- YOUR OBJECTIVE -
Format the rows below as a numbered list, skipping blank lines and leaving out the pictures.

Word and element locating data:
________________________________________
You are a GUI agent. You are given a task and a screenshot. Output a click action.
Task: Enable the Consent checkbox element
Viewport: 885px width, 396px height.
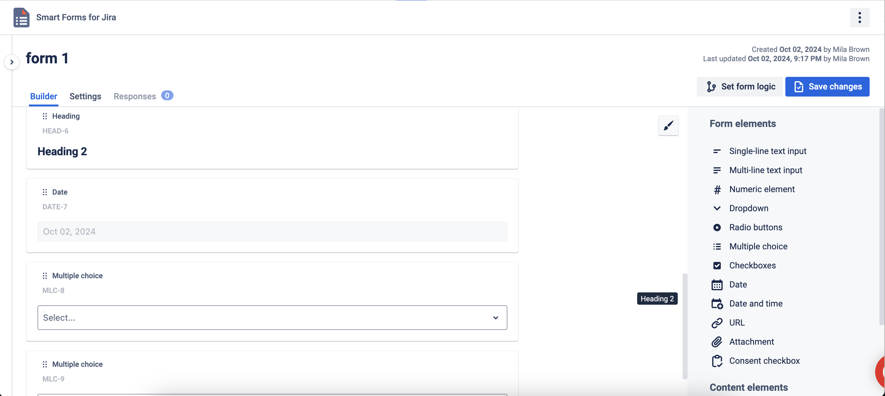[765, 360]
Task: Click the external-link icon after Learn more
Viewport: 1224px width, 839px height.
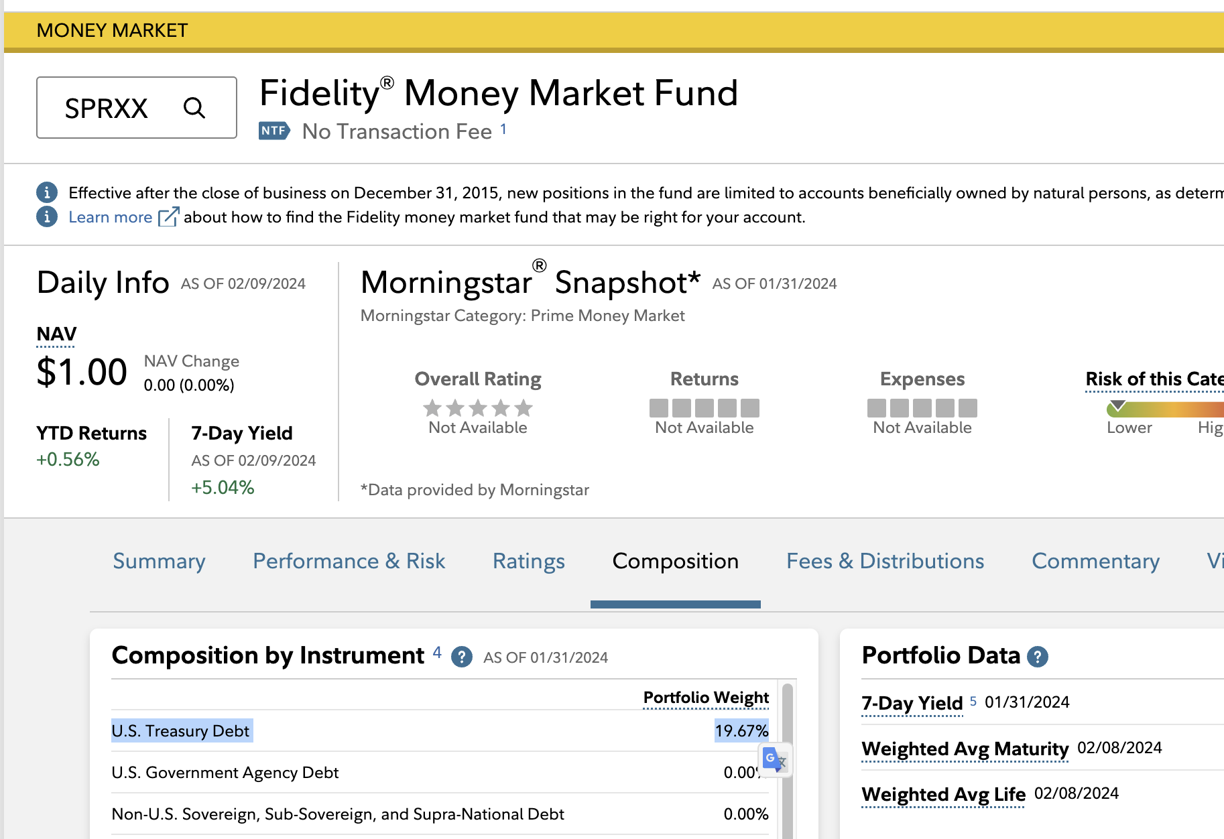Action: [x=168, y=216]
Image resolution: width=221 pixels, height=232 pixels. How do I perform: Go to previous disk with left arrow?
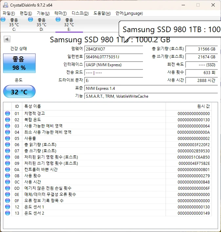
________________________________________
- RIGHT ANSWER -
1. You are a GUI agent. You are given a task and a screenshot. Output a click action.
2. Task: Enable the Consent checkbox element
3. Viewport: 885px width, 396px height.
4. [765, 360]
5. Task: Click the external-link icon after Learn more
6. Viewport: 1224px width, 839px height.
7. Action: [x=168, y=216]
8. Image resolution: width=221 pixels, height=232 pixels. How do I perform: Go to previous disk with left arrow?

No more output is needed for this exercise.